The Lord Jesus Christ made the observation that the children of this world are sometimes wiser in their generation than the children of light. I wonder whether our fellow religionists are sometimes wiser in their efforts at advertising to attract large audiences than the men of the advent, who really have something which the world needs to know.
In August, 1943, Jehovah's Witnesses staged an evangelistic effort of three days' duration in the magnificent $3,000,000 Municipal Auditorium in Minneapolis. The key lecture of this short series was scheduled for Sunday night of August 22, under the title "Freedom in the New World."

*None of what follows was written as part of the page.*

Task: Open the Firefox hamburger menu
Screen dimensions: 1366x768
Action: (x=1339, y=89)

It is interesting to note the extraordinary advertising campaign which they put on to fill the auditorium to overflowing on this Sunday night. The magazine Consolation gives this illuminating picture of their advertising plans for filling the auditorium :
"On August 9, 701 streetcars and 269 buses began carrying advertisements of the lecture ; taxis and private cars cropped up wearing hundreds of purple-and-white streamers inviting the public to attend the 'Free Nation's' Theocratic Assembly. Posted in eye-catching spots throughout the 'Twin Cities' were fifty billboard signs. Twelve hundred show-window Placards were placed in the display windows of the downtown business section. Adding to this array of mute testimony, beautifully stenciled announcements of the main lecture blossomed forth on the sides of automobiles. Topping all these for impressiveness were the two mammoth banners stretched out on the Municipal Auditorium itself. Nearly ten feet high and fifty feet long, these huge streamers were visible for great distances.

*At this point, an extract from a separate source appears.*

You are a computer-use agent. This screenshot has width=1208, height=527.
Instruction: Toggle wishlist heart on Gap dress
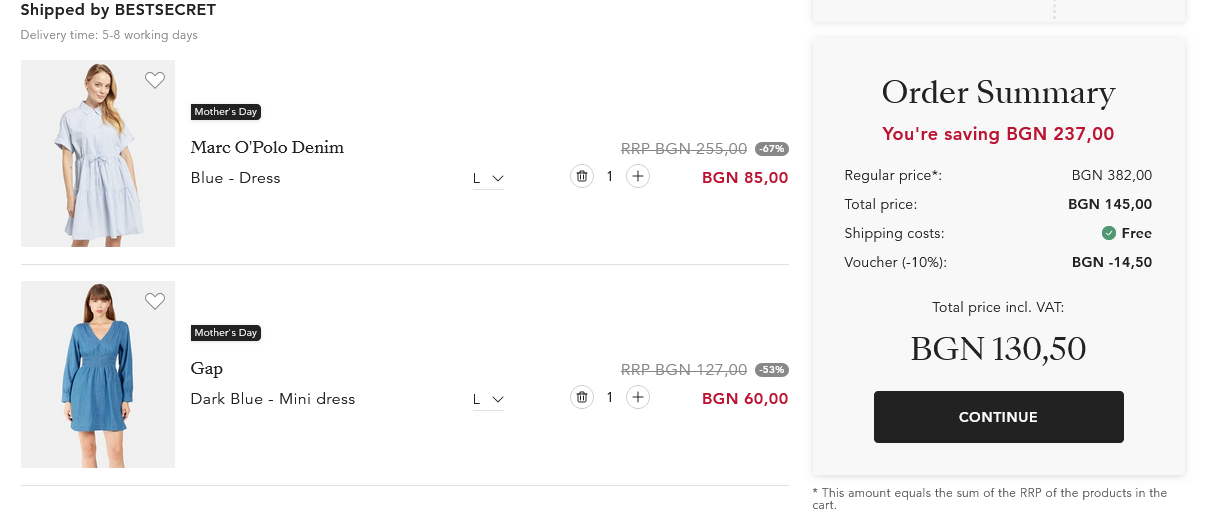154,301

"Dominating the advertising campaign, however, were the hundreds of living, breathing, moving 'advertisements' that appeared at strategic points on the streets of the 'Twin Cities.' These were Jehovah's Witnesses themselves. Carrying on the front and back of their persons placards informing passers-by of the big lecture, these workers distributed hundreds of thousands of leaflets to the people. It was this part of the advertising campaign that was stressed at the Friday afternoon 'assembly for advertising,' and it constituted the final push that climaxed a highly successful publicity drive that resulted in an overflow crowd on Sunday, August 22."—Nov. 24, 1943, p. 38.
Think of the intensive and extensive advertising effort concentrated on one Sunday meeting ! It might give us some idea how extensively we ought to advertise when we go into a city to conduct meetings for three or four months. When we are to conduct meetings for several months, our need of an extra large audience on the opening Sunday is far greater than it was for these people to have a capacity audience for the one Sunday of their meetings.
It would appear that the day of securing a large audience in a large city on little advertising is past. Competition from meetings and amusements of all kinds—churches, lodges, theaters, movies, dance halls, and sports—and the unique methods used to secure the attention of the people make it necessary for us to offer something really appealing, something that will catch the eye and grip the mind, if we are to succeed in getting people to listen to the stupendous and solemn truths of God's Word.
This situation of the present-day world needs to be thoroughly understood by conference executives in making a budget for a large city effort, and the evangelist himself must know how to meet this situation with advertising methods which will draw an audience.